Monday, April 11, 2016

Painting Dramatic Skies Using Oils - 2


Royal Sunset
16x12 Oil on linen
 

This oil painting “Royal Sunset” is an attempt to create another evening sky with dramatic clouds. The post is a continuation of the last and includes additional tips.
 
Riverside Light Show
11x14 Oil on stretched canvas
 

Define the Clouds

Place highlights around the edges, consistent with the direction of light. In “RS”, the sunlight is beaming from the right side of the canvas. Even though the sun is not visible, you can gain a sense of its position above the horizon.

With the second painting, “RLS” the sun is obviously behind the clouds. I used bright white at the edges. The rays extend to the upper portion of the canvas. I avoided painting the sun rays too far to the upper right corner. The majority of the cloud is dark, which also helps to define its opaque qualities.

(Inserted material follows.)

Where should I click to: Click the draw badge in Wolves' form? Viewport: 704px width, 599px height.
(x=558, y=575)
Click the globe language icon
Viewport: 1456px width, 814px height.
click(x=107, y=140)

In both paintings, the value range between the edges and largest cloud surface is wide. The cloud edges are light in color, and the main surface is several shades darker. The surrounding sky is painted in the medium tonal range.

Placement and Use of Silhouettes

Dark or black forms in the foreground and sky can help to define the time of day, add points of interest, and introduce another element into the scene. Keep in mind that silhouettes may become the focal point when they are the “darkest dark”.

The placement of silhouettes should add to the overall composition of the painting. For example, the bird silhouette at the bottom left corner in “RS” was added for balance. It was positioned diagonally from the three birds near the focal cloud, rather than directly underneath them. My intention was to form a visual flow from the lower left corner to the spacious right upper area.

In the next painting, the silhouette is the tree line. It serves as a divider between the water and sky. The sky then becomes the focal area, given more space, activity, and tonal variation than the land or water.

Vary the Layers                                                                

In these paintings, I approached the sky, water, and foreground as individual layers. The top layer contains the most detail. It has the most color and brush stroke variations. Lines in the water layer are created with a finer width and appear softer than the cloud highlights.  The wave lines are similar in color of that entire layer, so the focus shifts to the layer of complexity.

Selecting Colors for Time of Day

Paintings of sunrises and sunsets can often be challenging to distinguish the time of day. I tend to select warm colors for sunrises and cool tones for sunsets, based on color theory. For example, using amber, orange, and yellows can create a sense of energy. Cool colors such as purple, pink, and blue tend to have a calming visual effect and foster a sense of relaxation. In “RS”, I used a small amount of yellow in the sky and cloud’s edge for subtle contrast, while ensuring the overall application was low in saturation. You can see in my last post how a mix of warm and cool colors was applied in sunsets, forming a higher level of intensity.